軽量なプラグインハイブリッドで気持ちよく加速
車載される動力は、省エネルギーを前提とした諸元で、後輪は排気量1.5Lのガソリンターボで駆動し、ミッドシップに搭載されている。前輪はモーター駆動によるプラグインハイブリッド車であった。
0~100km/hは4.4秒で到達し、最高速度は時速250kmであった。1.5LのガソリンターボエンジンはBMW「ミニ」にも使われているもので、直列3気筒である。しかし、ミニで運転したときよりも軽快に走る印象があったのは、車両重量がわずか1500kgに抑えられていたからだろう。また、空力を徹底追求した外観により、限られた動力性能であっても250km/hを実現できていたといえる。

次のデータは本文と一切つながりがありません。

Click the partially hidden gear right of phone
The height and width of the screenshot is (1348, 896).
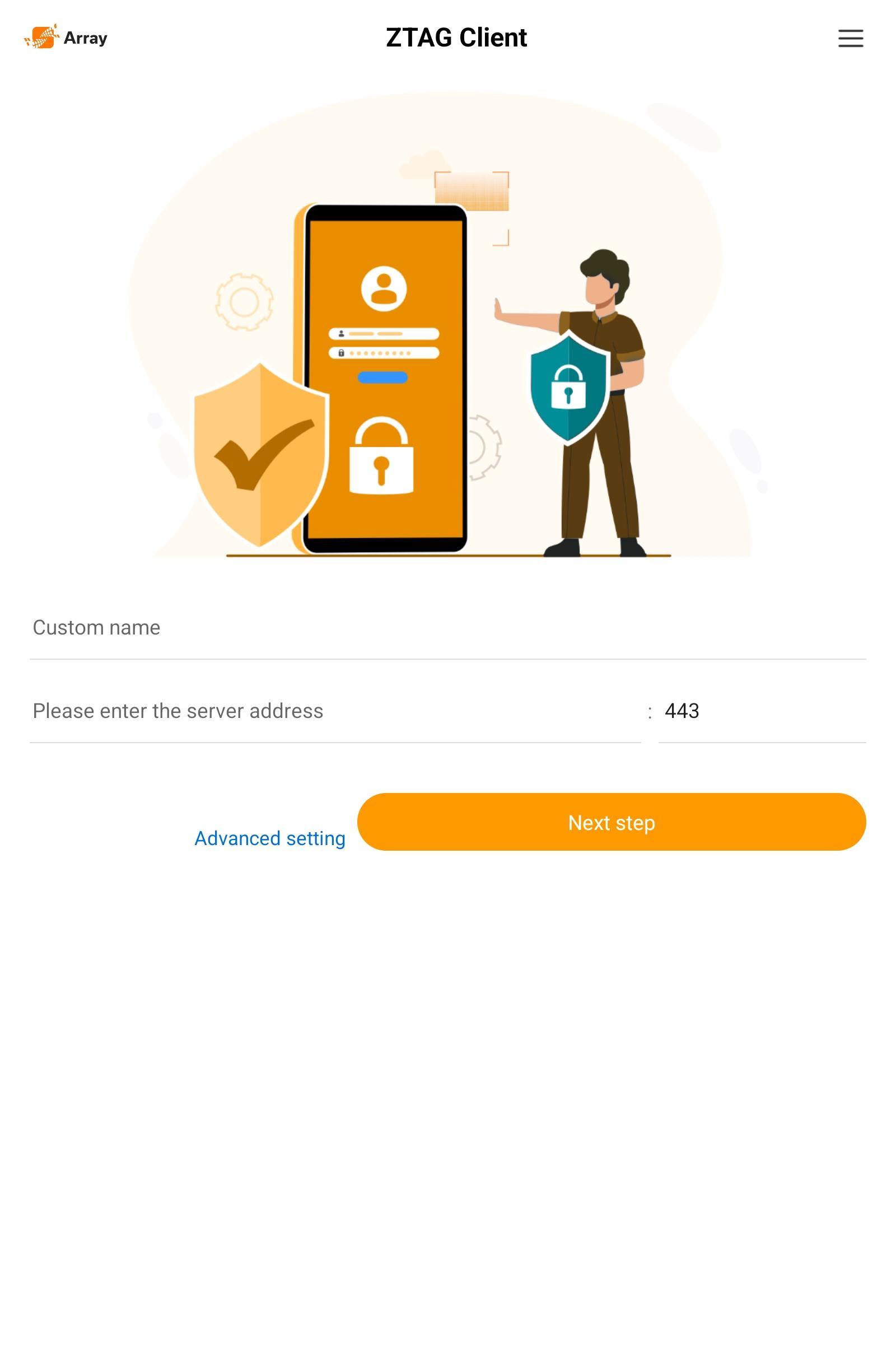[484, 447]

◎BMW LIFE (af imp LIFEシリーズ) (CARTOP MOOK)
SDGsの時代に「駆けぬける歓び」を表現する試み
バタフライドアを開けて乗り込む様子は、まさにスーパーカー的で快い緊張を味わわせる演出であった。しかし運転は難しくなく、前方の視界もよく、誰もが操作できる身近なスポーツカーと思わせた。また、アクセルペダルを深く踏み込むと、大排気量の多気筒エンジンのような音が室内に轟き、環境性能を意識したつくりであることを忘れさせる情熱を伝えてきた。

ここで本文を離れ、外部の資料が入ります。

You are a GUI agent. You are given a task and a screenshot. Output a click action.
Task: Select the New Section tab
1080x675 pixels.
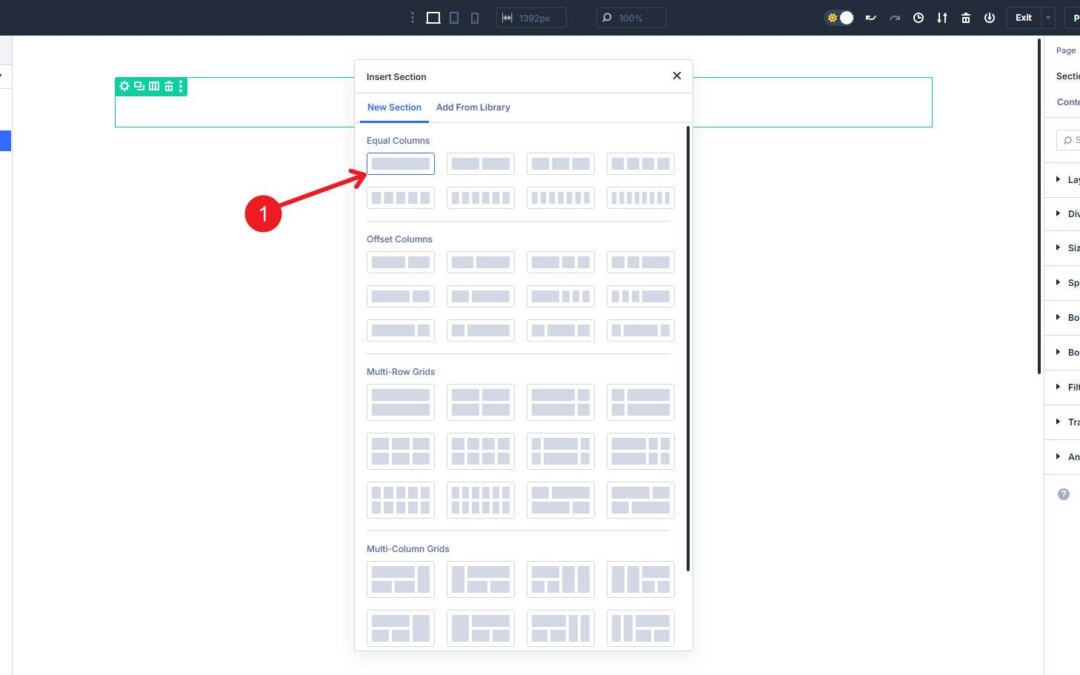(x=393, y=107)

車外騒音規制が厳しさを増すなか、今日では車内に猛々しさを演出するエンジン音を轟かせることが広まっているが、i8はその先駆けとなる1台であったといえる。その延長線として、BMW最新のEVである「iX」は、エンジン音とは別の走行音を車内で聞かせる演出を選べるようにしている。
駆けぬける歓びをEV時代にどう演出するかを摸索するBMWである。